Gabriel Pierné was a younger contemporary of Fauré. Pierné wrote several operas and choral and symphonic pieces, as well as a good deal of chamber music. His most famous composition is probably the oratorio La Croisade des Enfants based on the book by Marcel Schwob. Also notable are such shorter works as his March of the Little Lead Soldiers, which once enjoyed substantial popularity (not only in France) as an encore; the comparably popular Marche des petits Faunes is from his ballet Cydalise et le Chèvre-pied. His chamber work, Introduction et variations sur une ronde populaire, for saxophone quartet is a standard in saxophone quartet repertoire.
If Fauré was unduly self-critical and nervous of writing orchestral works then in his chamber music he had no such inhibitions, producing an array of works of a consistently high standard that is unrivalled in French music of that period. His sonatas and piano quartets bristle with an ingenuity characterised by underlying melancholy offset by sparkling scherzo-like movements. His later work, such as this 1923 Trio were brighter and more effusive. The Piano Trio op.120 is among his most personal of pieces. Its harmonic adventurousness is built on a solid architectural foundation and it also features vaunted melodic richness and a notably inventive rhythmic style. The last movement is particularly bold and full of unexpected surprise. The breathtaking wail of violin and cello is woven into the fabric of the piece and as melancholic as it is never fails to amaze in its ultimate ebullience.

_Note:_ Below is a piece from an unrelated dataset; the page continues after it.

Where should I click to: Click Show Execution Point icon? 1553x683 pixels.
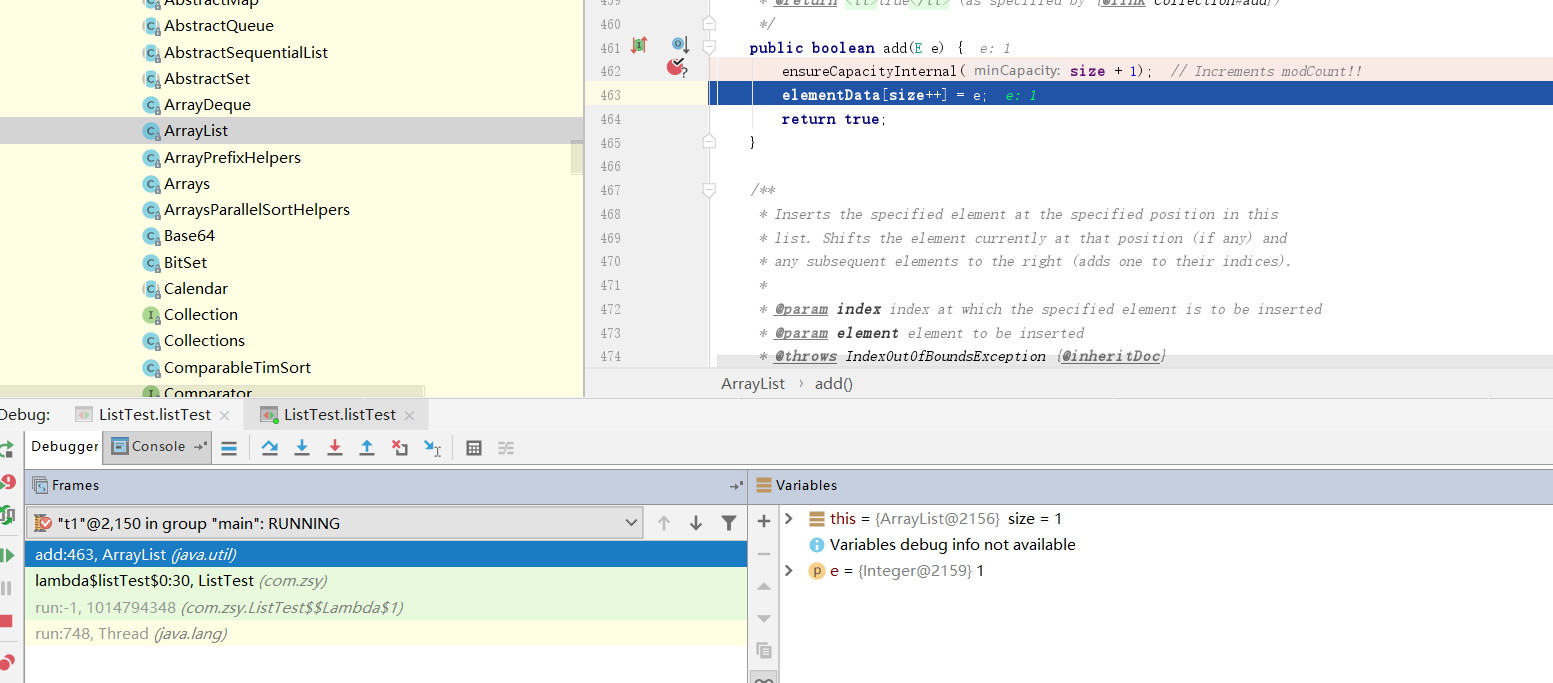(x=229, y=448)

Pianist, organist and conductor, Gabriel Pierné was considered to be well ahead of his time. Although he was almost completely engaged in producing works on a larger canvas, he also made several contributions to music of a shorter form. This music is also characterised by Pierné’s sense of lyricism and rhythmic adventurism. In this work, the rapid and torrential flow of sound – often frantic – bounces into wildly extreme registers. Much of the music here appears to show an obvious kinship to the contrapuntal weight of Johannes Brahms, but at the same time it also has flashes of invariable lightness and is more sweetly melodic while also being more freely inventive. This is especially so of the last movement of this trio, with an almost continuous gush of colour brought forth by its dramatically shorter notes.

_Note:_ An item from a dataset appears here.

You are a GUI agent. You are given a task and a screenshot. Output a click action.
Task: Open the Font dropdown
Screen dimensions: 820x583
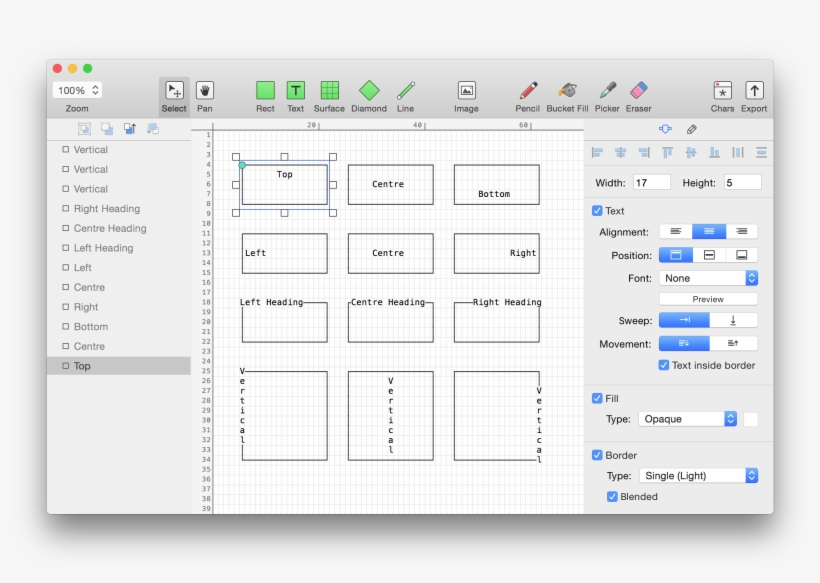[709, 277]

Few groups could have handled this material better than Trio Wanderer, ironically a group dedicated to Schubert and the tradition of German Romanticism. Aptly named for its tireless wandering of the musical world from Haydn and Mozart to contemporary times, Trio Wanderer has proved to be instantly recognisable for its technical wizardry which it employs to reimagine chamber works with characteristic finesse and aplomb, something few groups of its nature can equal. This remarkable disc is a prime example of the group’s unique brilliance.
About Trio Wanderer
Trio Wanderer quite deserves their stage-name. Indeed, “Wanderer” pays homage to Schubert, and more widely to German Romanticism which is often imbued with the leitmotiv of the wandering traveler. These three French musicians are avid open-minded wandering travelers, who explore the musical world, spanning the centuries from Mozart and Haydn to nowadays. Acclaimed for it’s extraordinarily sensitive style, almost telepathic understanding of each other and technical mastery, the Trio Wanderer is one of the worlds foremost chamber ensembles. Read more…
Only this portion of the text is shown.